New Orleans One day I write that receiving food stamps is the “new normal,” as we say in New Orleans, and the next day there’s a front page story in the Sunday Times by Jason DeParle and Robert Gebeloff with a headline that includes the words: “stigma fades.” Wow! Am I ahead of the curve or what?
Probably “or what?”
Looking county-to-county and expounding on the research of Professor Mark Rank of Washington University in St. Louis, there are plenty of “I told you so” points the story makes:
- Almost 1 in 8 people in the USA are on stamps. More than 36 million people.
- Almost 25% of the nation’s children are on stamps.
- Cities like Memphis, New Orleans, and St. Louis have more than half of their children on stamps.
- Racial differences in participation are significant with 28% of African-Americans, 15% Latinos, and 8% whites.
- The head of the federal program is clear that, in the words of Citizen Wealth, we need “maximum eligible participation,” and must enroll the 15-16 million people who are not yet enrolled.

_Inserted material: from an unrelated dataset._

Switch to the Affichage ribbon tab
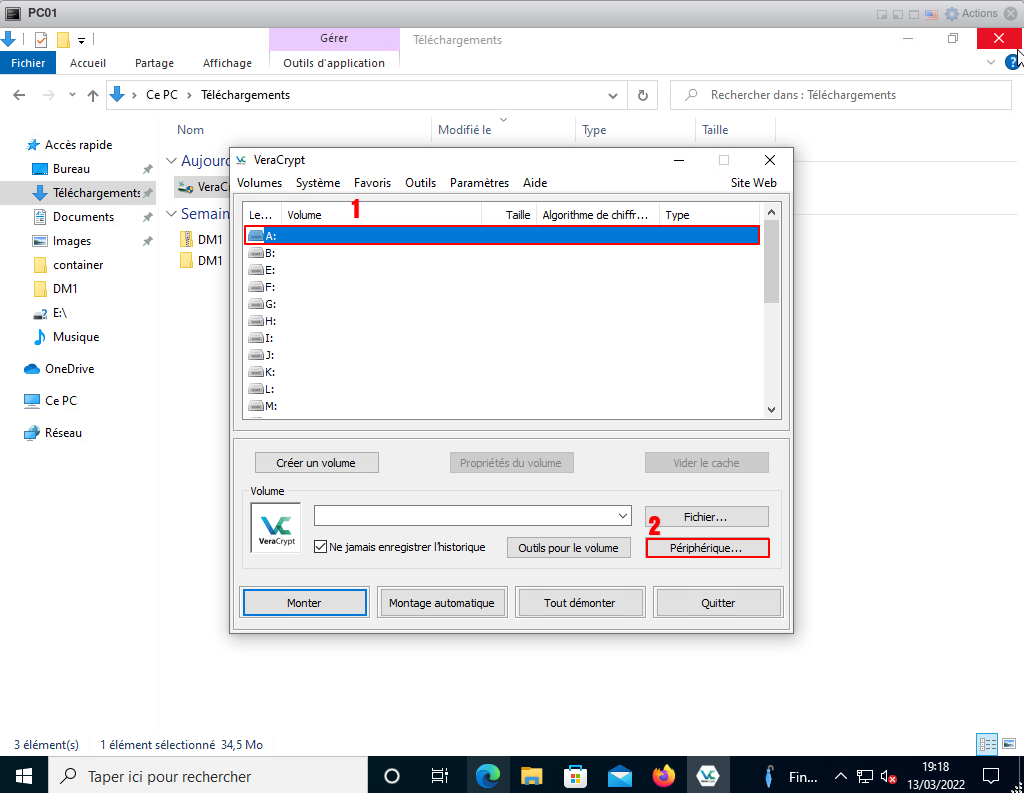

- The key one can find in reaching many of the new enrollees, as I have demanded in Citizen Wealth, is outreach.
I could go on, but it would get boring, and the point of this piece is not crowing. Quite the opposite.
Reading the article, just like being on the streets and out on the trail, I could not find the any real evidence for the proposition that the “stigma” of receiving food stamps is fading, as trumpeted by the headlines. In fact the actual interviews in the story, particularly with recent white participants who have signed up for the program, all seemed to carry the weight of regret, shame, and sense of exceptionalism about their own participation in the program that I have found talking to my Tea Party friends. Where whites are still 1 of 12 compared to blacks now moving to almost 1 in 3, the stigma still seems certain and stunning, and a huge barrier to enrollment.
The barrier seems to only collapse for two reasons from what I can tell on close examination of the story’s argument: (1) desperation pure and simple (which hardly reduces the stigma) and (2) outreach where someone convinces a recalcitrant but eligible family that they need to enroll for the good of their family, particularly the children.
Nothing about this story signaled to me “problem solved.” Instead the only real point seemed to be that in one beautifully written sentence: “Across the country, the food stamp rolls can be read like a scan of a sick economy.”
Where Under Secretary Kevin Concannon is right, and the article (or at least the gratuitous and missleading headline is wrong!) is that now is an opportunity to finally have the federal, state, and city governments put up, so that others will shut up about the fake dependency of receiving some benefits that help working families take care of their families. There is something so fatally wrong about a society that would invest more weight (and the attendant psychic damage) in having people care about what their neighbors think and their potential scorn, than in the first priority of making sure that your family is taken care of fully no matter what.
Changing the name of the program from food stamps to SNAP, and talking about nutrition rather than hunger, are not real changes, nor will they help us get the rest of the job done and done permanently, not just during these desperate times. We need a real effort that puts thousands of staff, volunteers, and others on the street and in the job centers to make and win the case to get all eligible families enrolled.